Meniscal support forces varied a lot between subjects. Current literature knows very few experimental studies related to meniscal support during physiological loading conditions. In 2014, a group of researchers was able to attach 5 knee joints from cadavers into a modified knee joint stimulator and to measure forces through meniscus under loadings suspected to occur during normal walking.13 In that study, forces through the lateral meniscus were constantly ~ 50% of the total forces recorded in the lateral compartment, whereas forces through the medial meniscus were between ~ 25 and ~ 50% of the total forces recorded in the medial compartment. In the current study, only in some subjects such high meniscal support was achieved, whereas the average forces through the lateral and medial meniscus varied between ~ 10–25 and ~ 15–45% of the total forces, respectively. Recently, forces through the meniscus during gait were evaluated for two subjects using multibody simulation with different consideration of zero-load length for meniscal attachments.14 In that study, one of the results was that the medial meniscus transfers more loads compared to the lateral meniscus during the stance phase of gait, and the amount of load transmission may be influenced by the subject geometry. This result is consistent with the results of the current study.

In earlier studies,3,22 it has been shown that the subject-specific joint loading is important to consider when investigating force distributions between the lateral and medial compartments and forces in the patellofemoral contact. For instance, forces through the medial compartment may vary from 55 to 88% and from 44 to 84% of the total joint forces during the first and second peak forces of gait, respectively.22 This subject-specific variation in the force distributions may be explained mainly by the geometrical differences and hip-knee-ankle (HKA) angle.22 In the current study, in the subject-specific approach, free varus/valgus rotation produced ~ 50%/50% force distribution between medial and lateral compartments and only small variations in this force balance through entire loading. Though, as discussed above, it should be noted that even small variation in this force balance may slightly influence the predicted degeneration volume. This distribution matches adequately with the selected experimental measurements.22 This was also the motivation to use exactly 50% of the total reaction force in the medial compartment of the template approach. Even though subject-specific gait data was unavailable and thus could not be implemented, surprisingly good predictions for the development of knee OA were obtained.

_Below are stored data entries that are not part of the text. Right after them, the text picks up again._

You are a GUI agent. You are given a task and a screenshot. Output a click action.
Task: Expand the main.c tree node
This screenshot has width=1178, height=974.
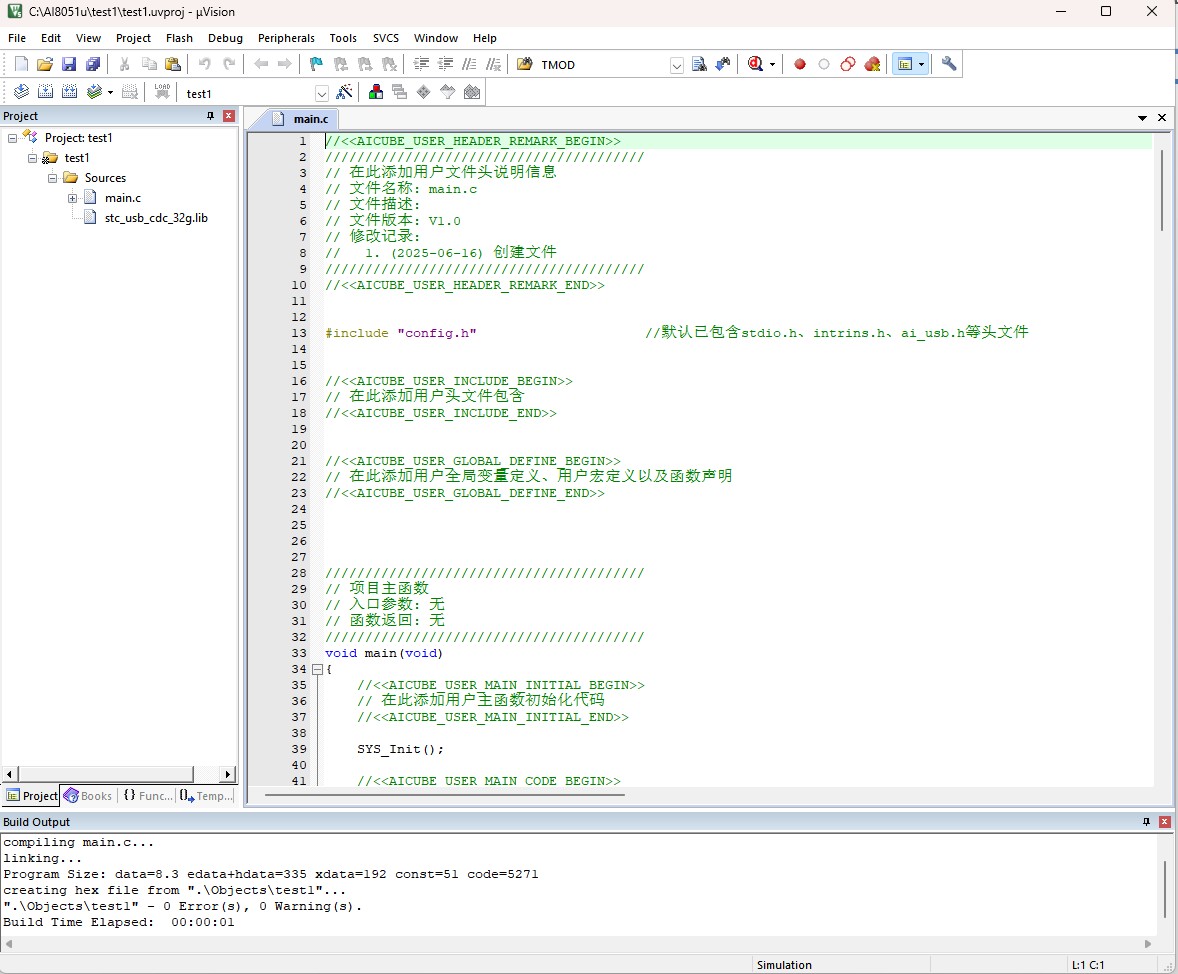coord(72,198)
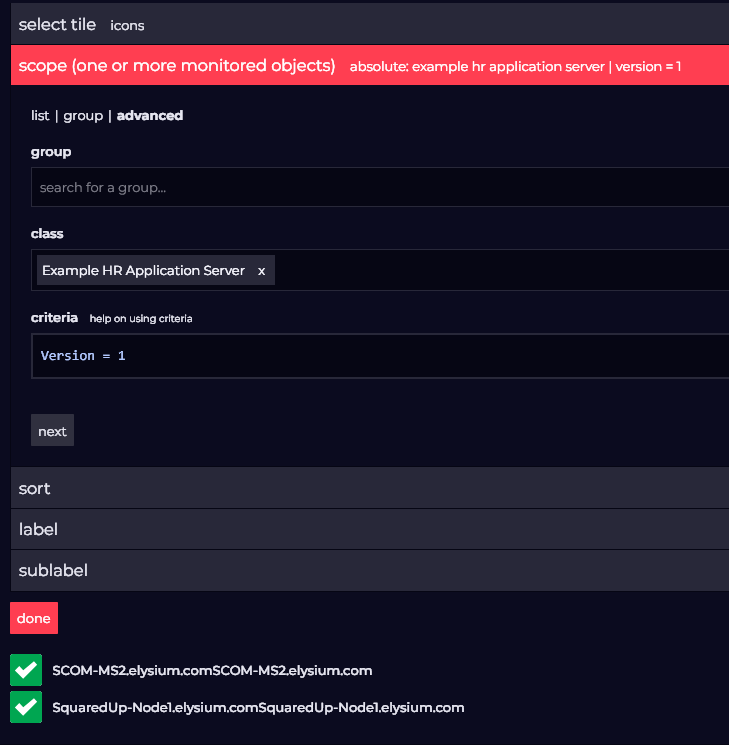Click the green check icon beside SquaredUp-Node1
The width and height of the screenshot is (729, 745).
[25, 707]
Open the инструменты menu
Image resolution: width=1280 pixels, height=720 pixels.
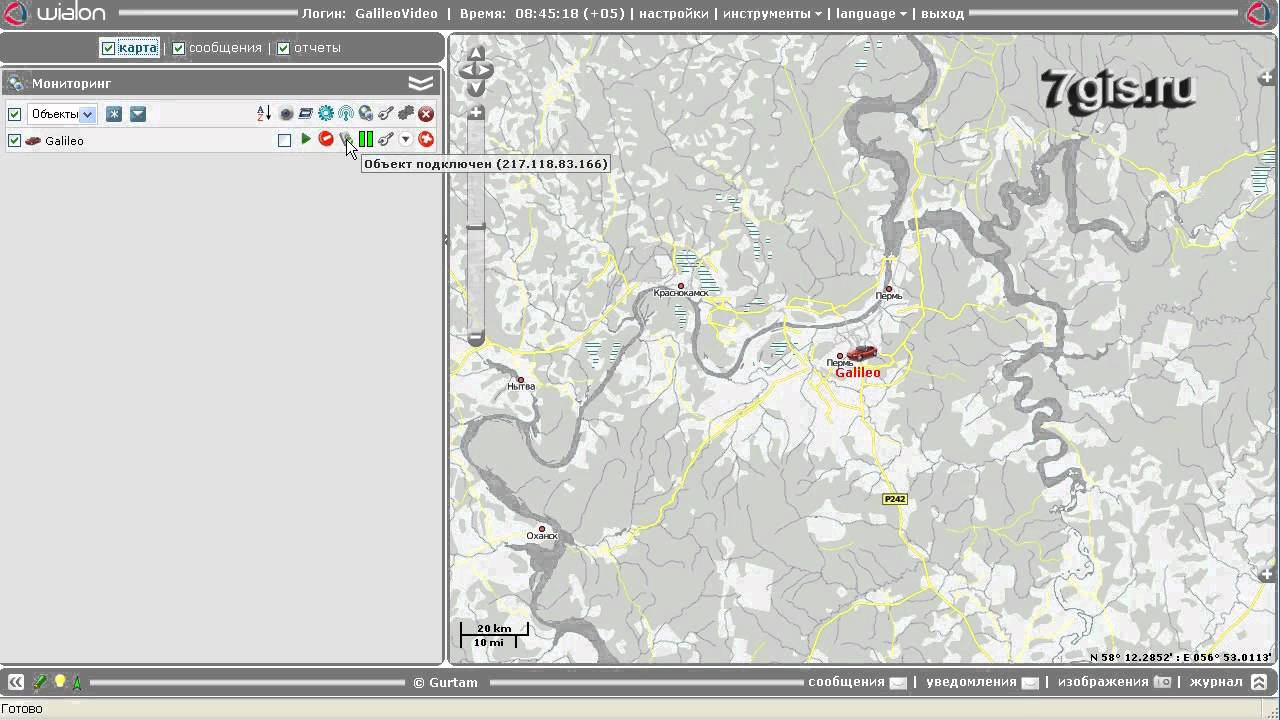[772, 14]
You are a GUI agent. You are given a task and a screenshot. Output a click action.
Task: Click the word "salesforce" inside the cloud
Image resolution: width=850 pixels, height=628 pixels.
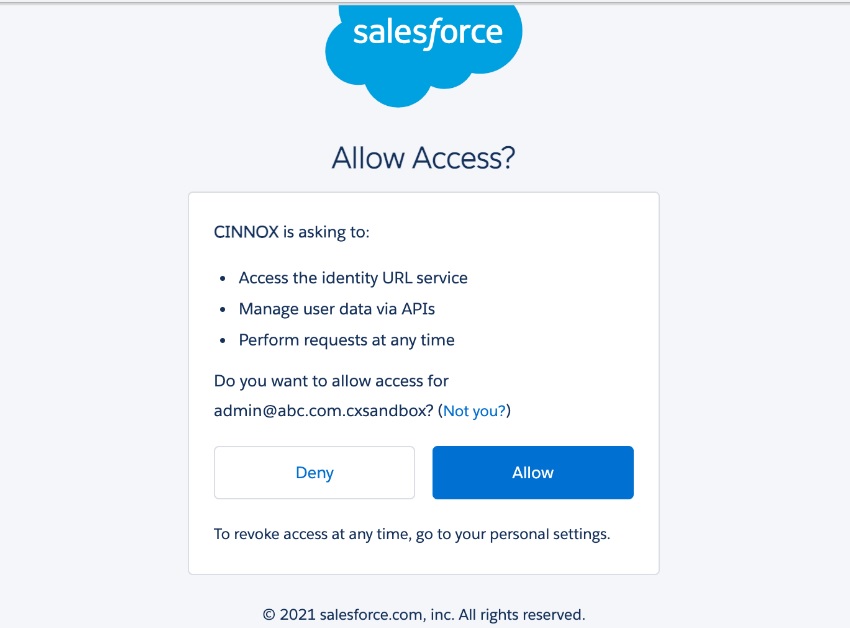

In addition to mechanical overloading and aging, it has been shown that the risk for the onset and development of knee OA is also strongly correlated for instance with knee alignment, gender, occupational hazard (long-term kneeling/squatting), inflammation due to joint injuries or overload, and genetic factors.10,11 These factors were not considered in the current study. To consider the above-mentioned parameters, (i) they should be known, (ii) subject number should be increased considerably, and/or (iii) they should be studied first in controlled in vitro and/or animal model experiments.

The choice to use the relatively complex material model for cartilage is justified by its ability to distinguish between different tissue constituents (collagen, proteoglycan, fluid) and to model local and constituent-specific tissue degradation.26,31,32 Simplification of the material model would not enable this. However, especially as we compare the modeling results against KL grades, simpler modeling approaches might produce the same conclusions. In order to make clear conclusions about the needed level of model sophistication to provide adequate results, different modeling approaches should to be compared in the future.

The presented results suggest that a population-, template-based knee joint models may be applicable to predict OA and classify subjects into correct groups. In the future, the presented workflow should be tested against larger subject groups. This could provide a fast clinical tool for prediction of osteoarthritis and simulation of interventions.